Bob Dylan has revealed his greatest source of inspiration was Robert Burns. The legendary singer was asked to name the lyric or verse that has had the biggest effect on his life. He selected the 1794 song A Red, Red Rose, which is often published as a poem.

Yet at times he was all too real, perhaps reflecting the hard existence he lived at the beginning and end of his life: “Still thou art blest, compar’d wi me! The present only touches thee: But och! I backward cast my e’e, On prospects drear! An forward, tho I canna see, I guess and fear!”

And he was a fine observer of the small details of natural life as in his ode “To a Mouse” – and for that matter – “To a Louse”, which is crawling around the bonnet of a fine lady in church: “O wad some Pow’r the giftie gie us, To see oursels as others see us”

Burns was also an ardent nationalist, who wrote: “Scots, wha hae wi’ Wallace bled; Scots, wham Bruce has aften led; Welcome tae your gory bed; Or tae Victorie!”

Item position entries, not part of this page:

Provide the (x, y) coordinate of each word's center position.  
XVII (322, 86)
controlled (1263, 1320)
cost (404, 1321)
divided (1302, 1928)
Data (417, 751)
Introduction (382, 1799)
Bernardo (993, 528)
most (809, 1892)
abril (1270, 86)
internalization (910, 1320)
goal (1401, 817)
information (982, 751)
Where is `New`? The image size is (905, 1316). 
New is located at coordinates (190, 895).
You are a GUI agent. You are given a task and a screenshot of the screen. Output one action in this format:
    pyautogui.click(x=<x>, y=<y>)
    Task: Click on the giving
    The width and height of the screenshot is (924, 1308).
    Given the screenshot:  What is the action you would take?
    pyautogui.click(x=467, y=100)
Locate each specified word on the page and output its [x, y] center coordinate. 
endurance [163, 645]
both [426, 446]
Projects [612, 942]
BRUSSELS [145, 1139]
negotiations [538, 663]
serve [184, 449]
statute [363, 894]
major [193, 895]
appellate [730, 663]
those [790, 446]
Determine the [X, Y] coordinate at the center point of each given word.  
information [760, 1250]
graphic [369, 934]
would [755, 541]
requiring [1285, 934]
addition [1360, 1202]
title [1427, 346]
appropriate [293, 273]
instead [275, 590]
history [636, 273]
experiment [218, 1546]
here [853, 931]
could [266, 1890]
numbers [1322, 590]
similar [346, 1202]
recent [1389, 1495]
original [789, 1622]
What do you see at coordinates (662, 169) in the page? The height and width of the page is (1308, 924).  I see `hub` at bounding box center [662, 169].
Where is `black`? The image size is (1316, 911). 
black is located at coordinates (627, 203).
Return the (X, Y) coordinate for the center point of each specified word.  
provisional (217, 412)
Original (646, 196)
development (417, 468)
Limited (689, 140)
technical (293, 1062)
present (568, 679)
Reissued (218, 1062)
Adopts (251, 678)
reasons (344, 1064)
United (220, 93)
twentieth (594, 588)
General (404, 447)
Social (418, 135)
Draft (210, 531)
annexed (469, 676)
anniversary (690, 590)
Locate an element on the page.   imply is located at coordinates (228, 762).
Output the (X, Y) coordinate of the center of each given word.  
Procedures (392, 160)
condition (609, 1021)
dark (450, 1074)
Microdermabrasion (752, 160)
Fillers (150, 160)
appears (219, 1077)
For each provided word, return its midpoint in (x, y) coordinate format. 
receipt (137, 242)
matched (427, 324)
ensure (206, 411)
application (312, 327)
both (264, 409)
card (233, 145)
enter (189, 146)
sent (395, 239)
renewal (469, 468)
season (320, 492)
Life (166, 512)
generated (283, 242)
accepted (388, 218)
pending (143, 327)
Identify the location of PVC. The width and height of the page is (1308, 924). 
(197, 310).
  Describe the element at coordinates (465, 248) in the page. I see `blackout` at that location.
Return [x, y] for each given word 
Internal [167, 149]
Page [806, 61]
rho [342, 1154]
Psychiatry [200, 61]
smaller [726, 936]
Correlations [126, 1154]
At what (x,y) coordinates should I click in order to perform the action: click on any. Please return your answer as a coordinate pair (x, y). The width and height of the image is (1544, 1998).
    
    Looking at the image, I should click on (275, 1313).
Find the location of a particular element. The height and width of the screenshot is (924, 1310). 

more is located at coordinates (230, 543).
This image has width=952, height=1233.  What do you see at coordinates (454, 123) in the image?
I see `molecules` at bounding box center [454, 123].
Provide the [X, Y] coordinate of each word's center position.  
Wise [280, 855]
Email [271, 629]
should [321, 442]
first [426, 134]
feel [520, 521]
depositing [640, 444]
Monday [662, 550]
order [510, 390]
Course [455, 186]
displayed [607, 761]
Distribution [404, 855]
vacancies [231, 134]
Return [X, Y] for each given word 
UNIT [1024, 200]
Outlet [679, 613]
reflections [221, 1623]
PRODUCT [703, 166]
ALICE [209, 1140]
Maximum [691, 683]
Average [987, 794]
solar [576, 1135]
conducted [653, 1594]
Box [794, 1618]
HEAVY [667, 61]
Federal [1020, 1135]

He set himself against a tide of Anglicisation of Scottish culture, during which – for instance – bagpipes were declared instruments of war. He pleaded for the Rights of Women and understood the injustice that led to the French Revolution. Burns also wrote great satire like Holy Wullie’s Prayer, an attack on clerical hypocrisy, and the epic story of Tam O’ Shanter, which could provide the basis of a blockbuster horror movie even today.

So there is much that appeals to the modern taste in Burns. It’s not entirely surprising that someone should have described him as a “rock star of the 1700’s”. And that extends to an international viewpoint. Burns understood poverty, having experienced it himself, like the majority of people in the world today. He was familiar with despair – “man”, he said, “was made to mourn”. He was an advocate for political and social change. He opposed slavery and pomposity. And his great anthem for egalitarian liberalism concludes on an upbeat and hopeful note with: “ For a’ that, an’ a’ that, It’s coming yet for a’ that, That Man to Man, the world o’er, Shall brothers be for a’ that.”

It would be wrong to take Burns entirely out of his historical context, which explains some of the attitudes that are difficult for the 21st Century Western mind to comprehend fully. But it would be hard too for any of us to take issue with the following: “God knows I am no saint. I have a whole host of follies and sins to answer for. But if I could, and I believe that I do it as far as I can, I would wipe all tears from all eyes…Whatever mitigates the woes or increases the happiness of others, this is my criterion of goodness; but whatever injures society at large or any individual in it, then this is my measure of iniquity.”

There are many other contrasts, even contradictions, in the work of this Scottish Everyman. Byron summed up the complexity of Burns particularly well: “Tenderness, roughness – delicacy, coarseness-sentiment, sensuality-soaring and grovelling, dirt and deity – all mixed up in that one compound of inspired clay!”

So I think it’s Burns’ internationalism, his variety and his appeal in many ways to the modern mind that goes some way towards explaining his Immortal Memory. Wherever you are tonight, particularly lovers of “John Barleycorn” (whisky), please charge your glasses, and drink to the Immortal Memory of the Ploughman’s Poet, the Bard of Ayrshire, Scotland’s Favourite Son, Rabbie Burns!

Glass contour Coca-Cola bottle issued in 2005 to celebrate 250 years since the birth of Robert Burns as part of the ‘Homecoming Scotland’ campaign.